6p tax rise could help recruit more police, says crime commissioner candidate Joy Garner
TAXPAYERS could be asked to pay an extra 6p-a-week to help end the freeze on hiring police officers in Staffordshire.
The option is being considered by the Labour candidate who is hoping to become the county's first police and crime commissioner (PCC).
If elected next month, Burslem councillor Joy Garner will have powers over how Staffordshire Police spends its budget and how much it charges council tax payers for the police precept.
Officially launching her campaign yesterday, she said she was 'open to the public's views' on the best ways to end the recruitment freeze and get bobbies on the beat.
Householders in Band D properties in Staffordshire currently pay £177.61 for the police precept. A two per cent increase would work out at an extra 6p-a-week.
Mrs Garner said: "It could be a penny rise on some properties. I haven't ruled it out and I haven't ruled it in."
But this extra money is likely to simply slow the pace of police cutbacks, rather than result in more overall police officers.
The Staffordshire force is being forced to save a least £34 million by 2015 as part of the Government's austerity measures. It means losing around 400 officers.

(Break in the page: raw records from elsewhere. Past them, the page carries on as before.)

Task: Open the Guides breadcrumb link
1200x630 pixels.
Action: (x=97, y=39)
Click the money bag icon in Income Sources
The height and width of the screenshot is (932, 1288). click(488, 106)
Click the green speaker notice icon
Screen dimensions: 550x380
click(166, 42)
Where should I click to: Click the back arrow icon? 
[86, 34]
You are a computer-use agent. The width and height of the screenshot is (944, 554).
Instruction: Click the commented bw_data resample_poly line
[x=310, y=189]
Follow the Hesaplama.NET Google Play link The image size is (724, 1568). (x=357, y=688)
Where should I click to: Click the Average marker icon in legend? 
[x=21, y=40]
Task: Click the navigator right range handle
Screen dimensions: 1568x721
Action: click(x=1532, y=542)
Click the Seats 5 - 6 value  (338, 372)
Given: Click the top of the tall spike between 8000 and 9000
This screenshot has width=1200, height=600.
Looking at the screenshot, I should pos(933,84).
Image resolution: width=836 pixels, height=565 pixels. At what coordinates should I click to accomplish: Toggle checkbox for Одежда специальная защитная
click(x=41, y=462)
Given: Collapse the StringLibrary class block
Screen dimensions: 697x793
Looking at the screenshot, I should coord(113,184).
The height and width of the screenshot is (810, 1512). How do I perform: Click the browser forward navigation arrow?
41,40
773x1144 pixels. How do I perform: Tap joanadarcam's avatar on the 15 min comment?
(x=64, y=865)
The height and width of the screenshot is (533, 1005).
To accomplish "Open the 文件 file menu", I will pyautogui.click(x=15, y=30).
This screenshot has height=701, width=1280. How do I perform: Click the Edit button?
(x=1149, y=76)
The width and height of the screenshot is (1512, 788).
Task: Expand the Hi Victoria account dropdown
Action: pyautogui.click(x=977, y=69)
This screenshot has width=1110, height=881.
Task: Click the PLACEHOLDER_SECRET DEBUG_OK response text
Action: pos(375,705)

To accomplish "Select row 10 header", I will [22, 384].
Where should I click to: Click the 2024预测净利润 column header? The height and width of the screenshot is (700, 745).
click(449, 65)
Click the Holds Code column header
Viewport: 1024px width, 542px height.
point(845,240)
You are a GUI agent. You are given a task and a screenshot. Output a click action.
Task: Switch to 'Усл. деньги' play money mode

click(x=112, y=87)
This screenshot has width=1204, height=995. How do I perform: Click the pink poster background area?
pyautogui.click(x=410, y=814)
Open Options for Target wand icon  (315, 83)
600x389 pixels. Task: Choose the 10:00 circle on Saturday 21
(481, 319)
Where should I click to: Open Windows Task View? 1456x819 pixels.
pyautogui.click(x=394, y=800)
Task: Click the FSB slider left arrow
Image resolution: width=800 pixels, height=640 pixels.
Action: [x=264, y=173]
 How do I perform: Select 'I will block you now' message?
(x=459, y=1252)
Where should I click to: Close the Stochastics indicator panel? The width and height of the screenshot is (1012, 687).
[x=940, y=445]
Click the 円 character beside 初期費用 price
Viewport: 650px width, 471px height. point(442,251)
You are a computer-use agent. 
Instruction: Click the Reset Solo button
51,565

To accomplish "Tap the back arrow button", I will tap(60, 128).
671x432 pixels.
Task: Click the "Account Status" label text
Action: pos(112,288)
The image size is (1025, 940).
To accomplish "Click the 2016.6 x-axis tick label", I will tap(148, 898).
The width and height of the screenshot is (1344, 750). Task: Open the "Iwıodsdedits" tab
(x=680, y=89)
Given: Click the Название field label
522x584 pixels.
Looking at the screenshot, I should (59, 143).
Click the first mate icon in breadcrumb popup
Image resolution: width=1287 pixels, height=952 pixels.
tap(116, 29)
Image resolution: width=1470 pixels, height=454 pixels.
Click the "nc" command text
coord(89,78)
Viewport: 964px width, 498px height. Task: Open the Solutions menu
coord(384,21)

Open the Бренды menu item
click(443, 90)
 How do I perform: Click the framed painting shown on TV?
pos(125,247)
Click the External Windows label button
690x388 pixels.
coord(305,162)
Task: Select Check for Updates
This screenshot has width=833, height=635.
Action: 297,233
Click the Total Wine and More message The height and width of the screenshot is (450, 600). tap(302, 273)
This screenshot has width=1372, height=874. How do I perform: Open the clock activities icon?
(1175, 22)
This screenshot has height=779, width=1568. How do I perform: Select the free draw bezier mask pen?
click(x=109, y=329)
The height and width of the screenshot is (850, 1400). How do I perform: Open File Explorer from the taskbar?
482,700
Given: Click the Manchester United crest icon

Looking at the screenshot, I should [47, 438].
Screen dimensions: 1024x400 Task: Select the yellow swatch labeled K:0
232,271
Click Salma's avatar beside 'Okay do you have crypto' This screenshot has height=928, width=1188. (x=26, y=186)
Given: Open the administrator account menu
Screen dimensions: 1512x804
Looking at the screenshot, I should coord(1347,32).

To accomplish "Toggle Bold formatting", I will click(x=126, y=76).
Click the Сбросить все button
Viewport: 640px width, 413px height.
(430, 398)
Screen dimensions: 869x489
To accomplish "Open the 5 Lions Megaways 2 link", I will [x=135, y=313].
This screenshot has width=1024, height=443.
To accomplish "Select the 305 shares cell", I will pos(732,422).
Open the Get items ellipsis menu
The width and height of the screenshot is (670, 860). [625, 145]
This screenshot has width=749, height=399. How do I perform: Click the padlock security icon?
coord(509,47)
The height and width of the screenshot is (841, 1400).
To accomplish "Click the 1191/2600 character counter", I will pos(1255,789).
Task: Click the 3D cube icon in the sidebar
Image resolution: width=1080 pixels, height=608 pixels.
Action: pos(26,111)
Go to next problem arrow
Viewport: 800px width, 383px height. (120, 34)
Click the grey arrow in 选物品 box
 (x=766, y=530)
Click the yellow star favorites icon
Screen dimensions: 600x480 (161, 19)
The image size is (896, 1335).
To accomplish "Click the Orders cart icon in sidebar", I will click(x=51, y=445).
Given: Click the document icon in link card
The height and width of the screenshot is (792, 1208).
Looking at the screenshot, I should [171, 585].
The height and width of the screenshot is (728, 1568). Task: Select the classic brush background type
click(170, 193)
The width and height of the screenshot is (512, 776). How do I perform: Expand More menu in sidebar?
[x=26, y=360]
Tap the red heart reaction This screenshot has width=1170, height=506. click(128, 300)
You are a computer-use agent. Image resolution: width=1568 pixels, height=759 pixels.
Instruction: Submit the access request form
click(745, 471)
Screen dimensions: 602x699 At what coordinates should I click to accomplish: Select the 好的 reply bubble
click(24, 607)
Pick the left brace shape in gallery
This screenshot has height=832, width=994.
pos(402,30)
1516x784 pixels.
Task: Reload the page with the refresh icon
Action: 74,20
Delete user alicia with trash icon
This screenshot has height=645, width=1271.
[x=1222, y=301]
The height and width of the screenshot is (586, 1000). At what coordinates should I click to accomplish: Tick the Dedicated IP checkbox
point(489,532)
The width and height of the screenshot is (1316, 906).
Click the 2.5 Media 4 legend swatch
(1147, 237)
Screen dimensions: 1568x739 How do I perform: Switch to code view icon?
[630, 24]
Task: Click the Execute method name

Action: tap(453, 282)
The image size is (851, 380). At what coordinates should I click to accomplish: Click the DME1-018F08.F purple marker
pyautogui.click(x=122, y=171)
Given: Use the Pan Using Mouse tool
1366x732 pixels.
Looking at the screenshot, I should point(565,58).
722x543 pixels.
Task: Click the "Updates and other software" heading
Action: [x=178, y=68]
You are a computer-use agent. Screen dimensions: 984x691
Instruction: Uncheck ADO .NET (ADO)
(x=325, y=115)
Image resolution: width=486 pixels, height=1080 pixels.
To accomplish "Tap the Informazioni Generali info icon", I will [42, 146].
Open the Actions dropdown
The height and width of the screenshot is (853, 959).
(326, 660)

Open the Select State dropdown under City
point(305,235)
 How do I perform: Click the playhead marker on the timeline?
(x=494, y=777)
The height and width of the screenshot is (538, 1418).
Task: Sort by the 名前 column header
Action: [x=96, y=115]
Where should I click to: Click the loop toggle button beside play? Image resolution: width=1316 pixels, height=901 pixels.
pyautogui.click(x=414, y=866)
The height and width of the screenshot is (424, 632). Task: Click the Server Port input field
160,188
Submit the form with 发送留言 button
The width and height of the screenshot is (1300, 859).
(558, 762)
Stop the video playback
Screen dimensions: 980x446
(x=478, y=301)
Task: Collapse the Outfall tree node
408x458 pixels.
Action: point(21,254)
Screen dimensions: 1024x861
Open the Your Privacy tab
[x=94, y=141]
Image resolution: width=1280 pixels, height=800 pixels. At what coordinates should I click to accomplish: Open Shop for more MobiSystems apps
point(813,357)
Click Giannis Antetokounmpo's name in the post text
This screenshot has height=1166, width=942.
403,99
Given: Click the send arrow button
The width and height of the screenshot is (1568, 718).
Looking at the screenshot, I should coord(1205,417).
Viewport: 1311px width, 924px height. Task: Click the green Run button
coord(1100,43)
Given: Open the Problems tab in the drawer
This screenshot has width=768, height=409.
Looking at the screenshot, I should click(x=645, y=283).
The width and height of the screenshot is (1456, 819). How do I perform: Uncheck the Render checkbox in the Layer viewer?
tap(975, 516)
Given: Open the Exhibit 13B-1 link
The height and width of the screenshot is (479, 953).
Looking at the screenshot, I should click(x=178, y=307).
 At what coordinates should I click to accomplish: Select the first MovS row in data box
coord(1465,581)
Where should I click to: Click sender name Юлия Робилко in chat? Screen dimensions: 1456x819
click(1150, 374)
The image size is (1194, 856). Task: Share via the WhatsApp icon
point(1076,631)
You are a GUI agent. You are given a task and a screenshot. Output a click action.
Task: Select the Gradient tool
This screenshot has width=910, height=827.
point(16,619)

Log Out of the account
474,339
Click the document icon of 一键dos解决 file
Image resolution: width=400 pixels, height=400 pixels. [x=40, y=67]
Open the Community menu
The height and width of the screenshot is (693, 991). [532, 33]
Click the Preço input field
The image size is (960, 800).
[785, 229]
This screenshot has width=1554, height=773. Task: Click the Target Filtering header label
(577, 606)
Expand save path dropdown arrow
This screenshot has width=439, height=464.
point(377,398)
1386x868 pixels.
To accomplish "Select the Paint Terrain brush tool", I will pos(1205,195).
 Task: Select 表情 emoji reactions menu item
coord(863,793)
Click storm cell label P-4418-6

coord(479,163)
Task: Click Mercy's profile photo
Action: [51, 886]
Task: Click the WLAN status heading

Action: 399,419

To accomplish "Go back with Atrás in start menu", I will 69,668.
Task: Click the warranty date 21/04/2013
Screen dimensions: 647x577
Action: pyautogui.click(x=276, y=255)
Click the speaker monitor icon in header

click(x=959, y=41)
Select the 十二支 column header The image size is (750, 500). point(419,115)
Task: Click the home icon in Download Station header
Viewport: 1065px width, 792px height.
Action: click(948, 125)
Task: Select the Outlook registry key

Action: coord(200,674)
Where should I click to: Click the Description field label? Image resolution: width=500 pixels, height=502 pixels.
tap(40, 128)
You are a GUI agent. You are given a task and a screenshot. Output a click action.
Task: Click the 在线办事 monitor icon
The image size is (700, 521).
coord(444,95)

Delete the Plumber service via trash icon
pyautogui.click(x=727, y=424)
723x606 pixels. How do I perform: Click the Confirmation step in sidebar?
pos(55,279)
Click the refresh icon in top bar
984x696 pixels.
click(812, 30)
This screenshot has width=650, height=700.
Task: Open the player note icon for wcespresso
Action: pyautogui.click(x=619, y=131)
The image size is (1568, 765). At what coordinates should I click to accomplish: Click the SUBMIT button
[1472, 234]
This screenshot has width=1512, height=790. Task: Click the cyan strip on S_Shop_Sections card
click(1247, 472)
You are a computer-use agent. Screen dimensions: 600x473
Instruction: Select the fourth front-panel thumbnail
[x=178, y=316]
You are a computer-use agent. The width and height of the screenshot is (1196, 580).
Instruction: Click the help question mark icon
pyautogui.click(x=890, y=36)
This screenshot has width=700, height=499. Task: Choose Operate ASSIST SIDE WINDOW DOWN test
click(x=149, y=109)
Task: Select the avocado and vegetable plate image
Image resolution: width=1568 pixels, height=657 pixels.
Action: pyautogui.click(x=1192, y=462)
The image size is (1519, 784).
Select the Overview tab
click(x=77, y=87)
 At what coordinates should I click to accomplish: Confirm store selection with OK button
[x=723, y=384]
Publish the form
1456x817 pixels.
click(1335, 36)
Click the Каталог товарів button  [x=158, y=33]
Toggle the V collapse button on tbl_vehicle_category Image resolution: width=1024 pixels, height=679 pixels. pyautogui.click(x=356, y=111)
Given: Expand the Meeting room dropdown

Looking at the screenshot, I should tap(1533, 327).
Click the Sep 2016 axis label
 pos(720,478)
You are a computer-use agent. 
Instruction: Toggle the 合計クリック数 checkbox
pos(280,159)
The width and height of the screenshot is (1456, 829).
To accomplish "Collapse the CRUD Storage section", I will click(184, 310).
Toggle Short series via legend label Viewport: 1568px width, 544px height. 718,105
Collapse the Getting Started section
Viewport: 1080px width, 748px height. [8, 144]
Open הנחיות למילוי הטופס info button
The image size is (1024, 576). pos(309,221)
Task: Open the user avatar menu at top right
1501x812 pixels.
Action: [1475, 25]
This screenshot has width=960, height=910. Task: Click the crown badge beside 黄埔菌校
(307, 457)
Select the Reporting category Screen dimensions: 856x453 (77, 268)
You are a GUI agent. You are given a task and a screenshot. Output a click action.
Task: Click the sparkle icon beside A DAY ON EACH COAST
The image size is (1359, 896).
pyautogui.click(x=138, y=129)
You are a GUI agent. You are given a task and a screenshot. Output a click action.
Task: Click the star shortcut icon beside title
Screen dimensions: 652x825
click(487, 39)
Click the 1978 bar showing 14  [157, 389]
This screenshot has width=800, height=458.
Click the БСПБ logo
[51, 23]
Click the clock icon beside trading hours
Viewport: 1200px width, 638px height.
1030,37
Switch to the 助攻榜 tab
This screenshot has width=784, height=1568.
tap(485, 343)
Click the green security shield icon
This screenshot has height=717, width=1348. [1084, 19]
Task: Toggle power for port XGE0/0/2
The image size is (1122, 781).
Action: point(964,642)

Mrs Garner said she was fighting the election on an anti-cuts ticket.
She added: "Rather than just accept the cuts, I will be going down to London, knocking on the Home Secretary's door."
At the launch of her campaign, Mrs Garner was joined by Theresa May's opposite number, shadow home secretary Yvette Cooper.
The event was held at North Staffordshire YMCA and the Labour politicians also took part in a panel discussion with some of the young people staying at the Hanley centre.
Ms Cooper told The Sentinel: "We need to make sure people vote in the election. Policing is so important.
"When you've got 400 police officers being cut from this force, we want people to send a message to the Government that it is cutting too far and too fast."
The PCC elections take place on November 15 and Mrs Garner will be going head-to-head with Conservative candidate Matthew Ellis. The commissioner role is replacing traditional police authorities and their powers will include being able to hire and fire the chief constable.
Mrs Garner's other priorities include setting up an anti-social behaviour taskforce, with a pledge that police will respond to reports of anti-social behaviour within 24 hours.
Kay Pollard, from Blythe Bridge, was one of the teenagers taking part in yesterday's panel discussion.
The 17-year-old, who is staying at the YMCA, believes police should focus on street safety.
She said: "I'm scared to walk into town on my own at night. Young people are often the victims of crime. Drink and drugs are also a big problem. Too many young people get bored and drink cheap alcohol."